▸ **WORK REQUIRED**
Please repeat the entire listing verbatim and keep the pictures out.

········

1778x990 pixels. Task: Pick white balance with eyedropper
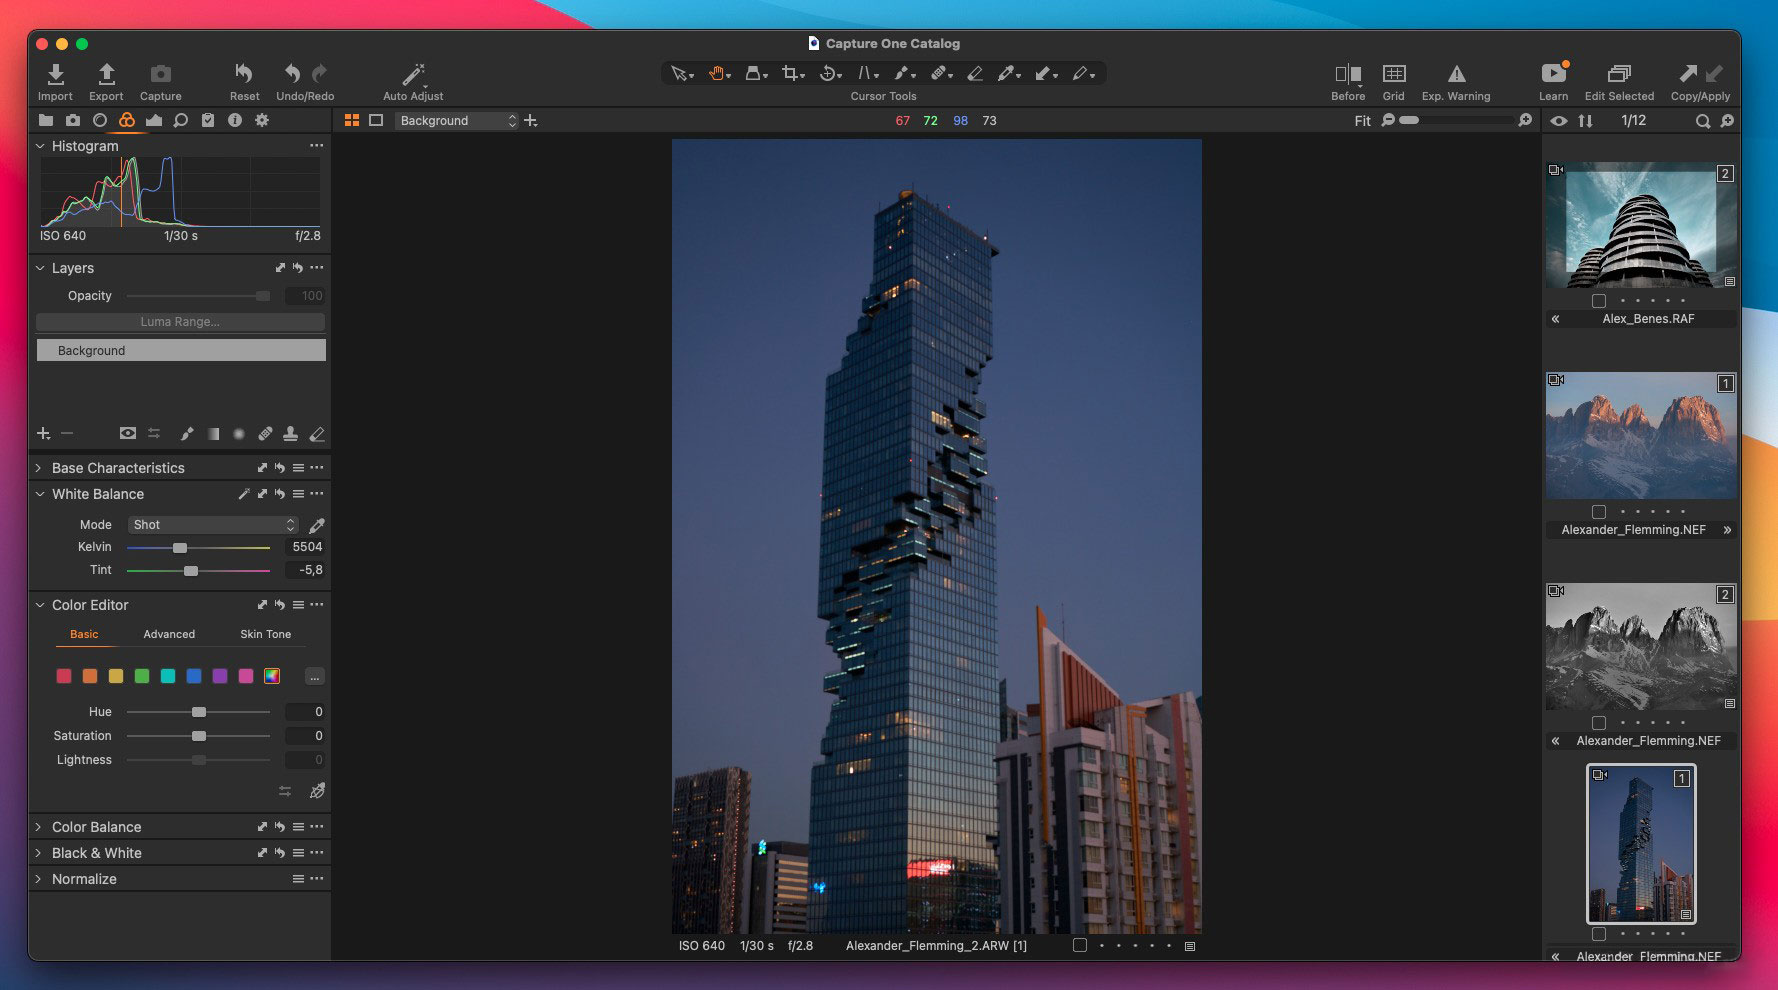(317, 525)
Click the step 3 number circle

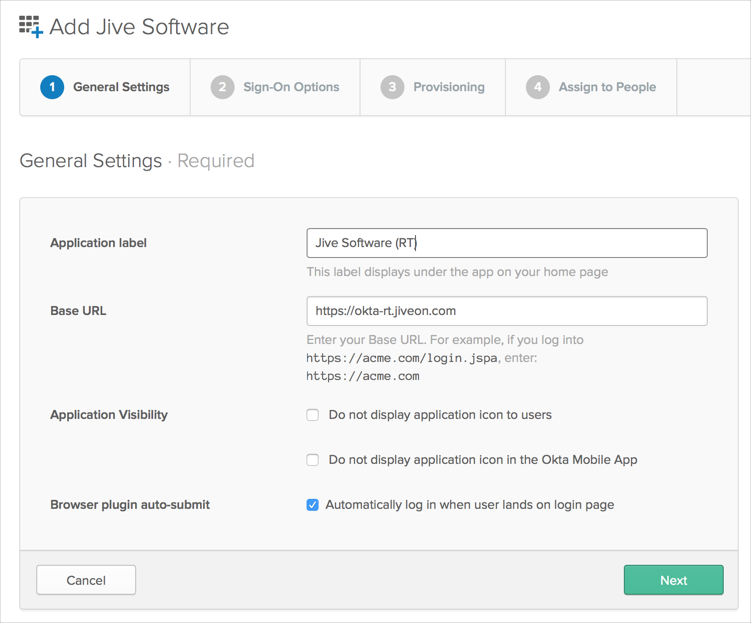pyautogui.click(x=392, y=87)
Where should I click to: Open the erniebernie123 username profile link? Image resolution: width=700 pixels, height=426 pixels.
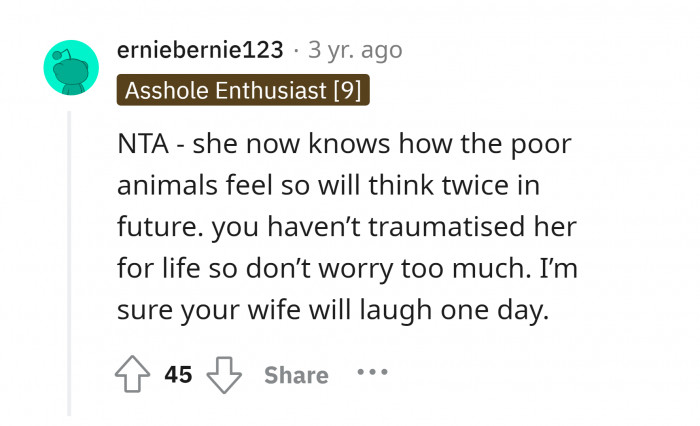200,49
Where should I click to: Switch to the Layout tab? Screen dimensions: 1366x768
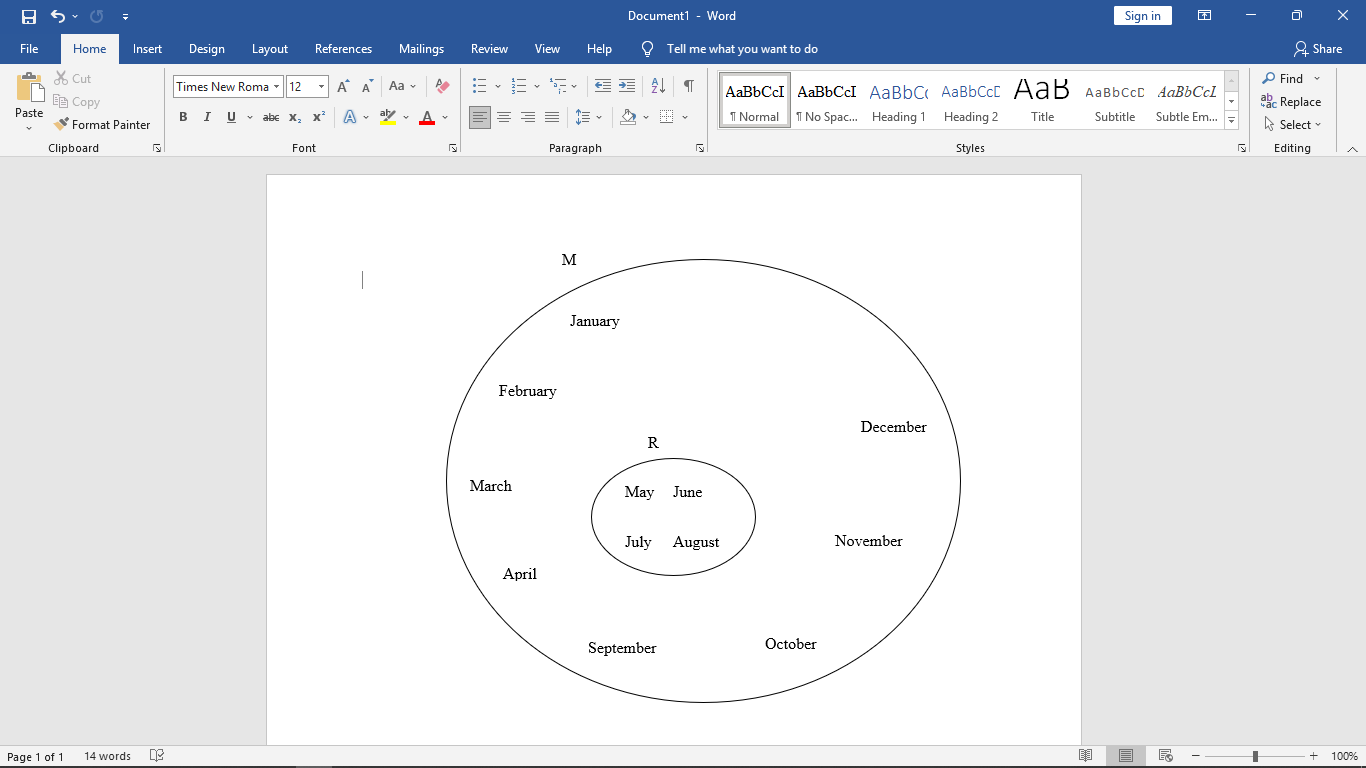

········

▸ **RESULT FOR THIS TASK**
1778x990 pixels. Task: Pick white balance with eyedropper
(317, 525)
Click the step 3 number circle

pyautogui.click(x=392, y=87)
Where should I click to: Open the erniebernie123 username profile link? Image resolution: width=700 pixels, height=426 pixels.
200,49
Where should I click to: Switch to the Layout tab? Screen dimensions: 1366x768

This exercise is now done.